Problem statement —
Among the lines of the material, copy those that hold the string "under".

Data —
:::::
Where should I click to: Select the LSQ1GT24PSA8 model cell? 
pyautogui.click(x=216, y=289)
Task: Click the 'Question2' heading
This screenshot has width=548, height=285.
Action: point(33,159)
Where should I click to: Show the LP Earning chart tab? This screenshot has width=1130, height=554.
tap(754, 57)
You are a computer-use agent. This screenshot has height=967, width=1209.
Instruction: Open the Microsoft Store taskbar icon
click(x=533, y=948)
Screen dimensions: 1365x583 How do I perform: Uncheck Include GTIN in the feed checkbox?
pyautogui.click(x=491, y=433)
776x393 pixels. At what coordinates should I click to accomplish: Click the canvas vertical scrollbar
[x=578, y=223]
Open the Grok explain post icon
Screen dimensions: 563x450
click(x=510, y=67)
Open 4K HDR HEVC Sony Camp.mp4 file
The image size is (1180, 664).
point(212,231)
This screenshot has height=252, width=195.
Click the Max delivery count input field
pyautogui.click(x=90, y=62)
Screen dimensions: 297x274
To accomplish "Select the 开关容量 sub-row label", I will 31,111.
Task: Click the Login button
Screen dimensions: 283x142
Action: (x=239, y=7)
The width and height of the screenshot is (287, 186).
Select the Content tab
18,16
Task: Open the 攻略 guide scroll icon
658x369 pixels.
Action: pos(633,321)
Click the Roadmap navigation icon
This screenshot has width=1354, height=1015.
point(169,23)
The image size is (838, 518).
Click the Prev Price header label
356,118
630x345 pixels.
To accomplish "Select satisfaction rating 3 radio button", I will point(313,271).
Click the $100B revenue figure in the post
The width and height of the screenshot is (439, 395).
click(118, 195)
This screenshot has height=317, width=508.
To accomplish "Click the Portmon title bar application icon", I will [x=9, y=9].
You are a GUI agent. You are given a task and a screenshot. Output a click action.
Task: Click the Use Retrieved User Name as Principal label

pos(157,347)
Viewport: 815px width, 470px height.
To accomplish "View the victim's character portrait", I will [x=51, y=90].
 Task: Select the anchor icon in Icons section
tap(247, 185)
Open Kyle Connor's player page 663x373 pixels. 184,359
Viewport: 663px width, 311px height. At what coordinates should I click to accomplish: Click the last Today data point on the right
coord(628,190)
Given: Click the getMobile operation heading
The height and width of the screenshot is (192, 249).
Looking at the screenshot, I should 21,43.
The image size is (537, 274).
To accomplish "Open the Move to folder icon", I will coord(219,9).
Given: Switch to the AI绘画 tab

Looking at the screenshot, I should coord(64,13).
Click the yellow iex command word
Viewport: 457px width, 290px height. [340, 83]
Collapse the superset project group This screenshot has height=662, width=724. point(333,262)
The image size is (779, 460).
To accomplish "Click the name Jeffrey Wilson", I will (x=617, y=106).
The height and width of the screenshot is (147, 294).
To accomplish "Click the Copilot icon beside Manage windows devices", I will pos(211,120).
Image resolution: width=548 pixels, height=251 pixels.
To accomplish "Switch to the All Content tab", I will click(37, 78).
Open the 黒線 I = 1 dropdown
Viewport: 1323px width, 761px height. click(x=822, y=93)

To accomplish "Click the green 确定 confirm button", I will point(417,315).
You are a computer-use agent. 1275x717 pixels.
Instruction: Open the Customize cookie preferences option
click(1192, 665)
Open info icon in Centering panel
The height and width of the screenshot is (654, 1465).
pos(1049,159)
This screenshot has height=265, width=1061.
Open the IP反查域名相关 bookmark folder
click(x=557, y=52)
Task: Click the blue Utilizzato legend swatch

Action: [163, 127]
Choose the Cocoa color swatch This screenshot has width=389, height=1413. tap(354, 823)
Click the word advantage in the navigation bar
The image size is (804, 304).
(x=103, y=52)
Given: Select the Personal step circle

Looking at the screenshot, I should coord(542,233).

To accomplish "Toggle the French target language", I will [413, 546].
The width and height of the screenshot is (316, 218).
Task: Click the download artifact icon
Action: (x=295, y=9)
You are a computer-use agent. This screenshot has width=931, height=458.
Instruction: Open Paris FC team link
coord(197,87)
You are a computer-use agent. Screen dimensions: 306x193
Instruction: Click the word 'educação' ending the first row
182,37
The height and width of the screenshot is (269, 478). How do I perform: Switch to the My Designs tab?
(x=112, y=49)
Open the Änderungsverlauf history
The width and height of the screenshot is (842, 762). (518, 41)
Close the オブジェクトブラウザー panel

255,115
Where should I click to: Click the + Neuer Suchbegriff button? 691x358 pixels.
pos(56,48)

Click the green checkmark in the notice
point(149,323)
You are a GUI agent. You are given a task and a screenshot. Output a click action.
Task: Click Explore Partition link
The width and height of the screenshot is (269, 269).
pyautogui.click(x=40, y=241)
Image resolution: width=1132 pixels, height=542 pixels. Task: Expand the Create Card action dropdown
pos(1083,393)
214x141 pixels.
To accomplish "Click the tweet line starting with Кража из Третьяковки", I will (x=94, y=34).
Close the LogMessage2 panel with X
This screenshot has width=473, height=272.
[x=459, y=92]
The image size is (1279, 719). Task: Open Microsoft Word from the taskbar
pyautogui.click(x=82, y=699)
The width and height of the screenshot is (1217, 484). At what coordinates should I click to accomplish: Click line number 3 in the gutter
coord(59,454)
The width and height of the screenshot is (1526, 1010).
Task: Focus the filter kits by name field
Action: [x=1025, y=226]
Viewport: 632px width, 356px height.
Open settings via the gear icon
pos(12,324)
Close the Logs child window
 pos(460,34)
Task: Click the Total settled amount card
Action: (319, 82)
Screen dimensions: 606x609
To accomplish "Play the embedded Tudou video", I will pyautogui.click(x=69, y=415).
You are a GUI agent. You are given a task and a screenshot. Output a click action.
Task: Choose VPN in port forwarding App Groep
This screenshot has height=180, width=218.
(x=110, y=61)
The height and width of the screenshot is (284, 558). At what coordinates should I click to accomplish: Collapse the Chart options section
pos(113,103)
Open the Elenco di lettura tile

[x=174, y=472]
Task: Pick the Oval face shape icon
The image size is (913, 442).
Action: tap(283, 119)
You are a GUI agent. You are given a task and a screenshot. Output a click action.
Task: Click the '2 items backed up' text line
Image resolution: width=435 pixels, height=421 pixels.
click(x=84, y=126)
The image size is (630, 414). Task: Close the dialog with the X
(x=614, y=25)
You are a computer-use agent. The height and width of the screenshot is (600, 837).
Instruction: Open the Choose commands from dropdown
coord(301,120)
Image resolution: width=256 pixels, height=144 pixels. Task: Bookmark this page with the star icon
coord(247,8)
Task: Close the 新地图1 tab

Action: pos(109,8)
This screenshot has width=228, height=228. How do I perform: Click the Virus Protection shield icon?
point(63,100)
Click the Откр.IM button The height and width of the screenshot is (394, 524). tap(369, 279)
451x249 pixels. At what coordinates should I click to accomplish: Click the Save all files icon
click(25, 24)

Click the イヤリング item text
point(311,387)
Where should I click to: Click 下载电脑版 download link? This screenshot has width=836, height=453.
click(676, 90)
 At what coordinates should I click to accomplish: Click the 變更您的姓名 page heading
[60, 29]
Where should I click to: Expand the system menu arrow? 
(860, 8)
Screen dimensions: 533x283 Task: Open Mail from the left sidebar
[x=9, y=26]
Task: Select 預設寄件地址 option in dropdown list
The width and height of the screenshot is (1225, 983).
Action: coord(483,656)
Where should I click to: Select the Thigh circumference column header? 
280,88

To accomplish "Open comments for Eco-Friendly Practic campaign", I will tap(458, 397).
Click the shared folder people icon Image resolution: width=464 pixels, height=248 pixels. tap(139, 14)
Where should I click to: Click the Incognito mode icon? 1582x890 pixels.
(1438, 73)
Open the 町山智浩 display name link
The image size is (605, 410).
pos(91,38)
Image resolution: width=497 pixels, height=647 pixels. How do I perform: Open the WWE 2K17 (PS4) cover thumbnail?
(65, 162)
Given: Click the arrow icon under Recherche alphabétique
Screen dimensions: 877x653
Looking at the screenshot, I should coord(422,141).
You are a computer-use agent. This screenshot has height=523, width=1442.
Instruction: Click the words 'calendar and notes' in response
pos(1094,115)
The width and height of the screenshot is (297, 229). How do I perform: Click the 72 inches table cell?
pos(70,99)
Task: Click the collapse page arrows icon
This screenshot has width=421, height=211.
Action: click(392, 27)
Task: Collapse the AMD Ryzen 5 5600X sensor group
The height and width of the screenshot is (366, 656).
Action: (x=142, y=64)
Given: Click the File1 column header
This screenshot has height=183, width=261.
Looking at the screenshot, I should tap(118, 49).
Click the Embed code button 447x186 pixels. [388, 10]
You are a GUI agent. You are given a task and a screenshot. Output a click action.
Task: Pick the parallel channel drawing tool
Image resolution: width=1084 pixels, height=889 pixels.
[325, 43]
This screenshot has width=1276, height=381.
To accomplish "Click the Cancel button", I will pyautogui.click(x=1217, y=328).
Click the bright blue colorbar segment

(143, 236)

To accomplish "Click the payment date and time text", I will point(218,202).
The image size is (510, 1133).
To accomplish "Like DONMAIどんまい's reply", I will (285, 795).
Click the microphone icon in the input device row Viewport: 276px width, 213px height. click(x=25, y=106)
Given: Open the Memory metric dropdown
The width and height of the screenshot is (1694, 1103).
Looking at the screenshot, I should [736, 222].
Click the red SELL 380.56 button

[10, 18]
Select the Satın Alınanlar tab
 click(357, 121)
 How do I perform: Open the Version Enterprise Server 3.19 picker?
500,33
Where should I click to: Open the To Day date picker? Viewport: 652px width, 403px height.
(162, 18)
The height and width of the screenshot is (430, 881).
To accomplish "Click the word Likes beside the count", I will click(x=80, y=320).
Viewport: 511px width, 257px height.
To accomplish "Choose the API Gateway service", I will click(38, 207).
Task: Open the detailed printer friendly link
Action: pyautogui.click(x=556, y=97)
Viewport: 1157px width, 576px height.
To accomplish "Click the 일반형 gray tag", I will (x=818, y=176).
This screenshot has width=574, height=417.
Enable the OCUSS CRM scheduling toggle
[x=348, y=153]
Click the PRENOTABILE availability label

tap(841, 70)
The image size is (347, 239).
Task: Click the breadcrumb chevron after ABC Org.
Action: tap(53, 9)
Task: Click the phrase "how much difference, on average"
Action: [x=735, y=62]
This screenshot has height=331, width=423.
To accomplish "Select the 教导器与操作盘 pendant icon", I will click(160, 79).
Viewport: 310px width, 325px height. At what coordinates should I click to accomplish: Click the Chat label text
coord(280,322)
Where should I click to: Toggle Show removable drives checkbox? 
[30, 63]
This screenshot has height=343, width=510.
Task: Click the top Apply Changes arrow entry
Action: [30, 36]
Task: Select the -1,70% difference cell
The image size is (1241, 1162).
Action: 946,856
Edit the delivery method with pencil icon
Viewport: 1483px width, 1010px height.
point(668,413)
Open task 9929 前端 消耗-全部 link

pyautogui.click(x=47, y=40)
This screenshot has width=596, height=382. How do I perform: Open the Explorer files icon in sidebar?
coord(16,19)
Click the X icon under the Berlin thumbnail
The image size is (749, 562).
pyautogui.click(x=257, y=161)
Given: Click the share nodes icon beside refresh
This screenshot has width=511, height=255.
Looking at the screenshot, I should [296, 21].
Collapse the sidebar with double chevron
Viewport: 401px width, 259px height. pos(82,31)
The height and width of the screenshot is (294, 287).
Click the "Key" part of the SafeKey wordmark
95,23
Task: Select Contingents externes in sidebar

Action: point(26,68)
:::::
Written answer —
Given: Click the arrow icon under Recherche alphabétique
Click the X icon under the Berlin thumbnail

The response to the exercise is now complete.